* **Task details**:
Retype each line of the listing. Do not alter anything.

* **Supplied records**:
--
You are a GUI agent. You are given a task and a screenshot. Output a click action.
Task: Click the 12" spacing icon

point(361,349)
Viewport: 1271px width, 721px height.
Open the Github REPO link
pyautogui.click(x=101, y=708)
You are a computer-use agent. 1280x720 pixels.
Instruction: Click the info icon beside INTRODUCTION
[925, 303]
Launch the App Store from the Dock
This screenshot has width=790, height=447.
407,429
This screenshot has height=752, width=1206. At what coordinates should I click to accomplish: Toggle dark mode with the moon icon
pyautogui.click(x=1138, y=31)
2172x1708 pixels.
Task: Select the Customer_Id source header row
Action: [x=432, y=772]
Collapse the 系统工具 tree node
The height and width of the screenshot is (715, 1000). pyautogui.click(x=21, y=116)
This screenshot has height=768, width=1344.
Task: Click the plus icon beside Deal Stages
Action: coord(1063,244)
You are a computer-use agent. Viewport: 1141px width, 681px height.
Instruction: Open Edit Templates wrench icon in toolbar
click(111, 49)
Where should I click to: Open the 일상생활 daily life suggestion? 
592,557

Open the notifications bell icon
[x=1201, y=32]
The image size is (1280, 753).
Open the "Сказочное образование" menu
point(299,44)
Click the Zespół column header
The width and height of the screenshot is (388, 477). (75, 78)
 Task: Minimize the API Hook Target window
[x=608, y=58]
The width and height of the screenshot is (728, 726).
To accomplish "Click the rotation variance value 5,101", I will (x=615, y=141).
--
* **Task solution**:
You are a GUI agent. You are given a task and a screenshot. Output a click action.
Task: Click the 12" spacing icon

point(361,349)
Viewport: 1271px width, 721px height.
Open the Github REPO link
pyautogui.click(x=101, y=708)
You are a computer-use agent. 1280x720 pixels.
Instruction: Click the info icon beside INTRODUCTION
[925, 303]
Launch the App Store from the Dock
This screenshot has width=790, height=447.
407,429
This screenshot has height=752, width=1206. At what coordinates should I click to accomplish: Toggle dark mode with the moon icon
pyautogui.click(x=1138, y=31)
2172x1708 pixels.
Task: Select the Customer_Id source header row
Action: [x=432, y=772]
Collapse the 系统工具 tree node
The height and width of the screenshot is (715, 1000). pyautogui.click(x=21, y=116)
This screenshot has height=768, width=1344.
Task: Click the plus icon beside Deal Stages
Action: coord(1063,244)
You are a computer-use agent. Viewport: 1141px width, 681px height.
Instruction: Open Edit Templates wrench icon in toolbar
click(111, 49)
Where should I click to: Open the 일상생활 daily life suggestion? 
592,557

Open the notifications bell icon
[x=1201, y=32]
The image size is (1280, 753).
Open the "Сказочное образование" menu
point(299,44)
Click the Zespół column header
The width and height of the screenshot is (388, 477). (75, 78)
 Task: Minimize the API Hook Target window
[x=608, y=58]
The width and height of the screenshot is (728, 726).
To accomplish "Click the rotation variance value 5,101", I will (x=615, y=141).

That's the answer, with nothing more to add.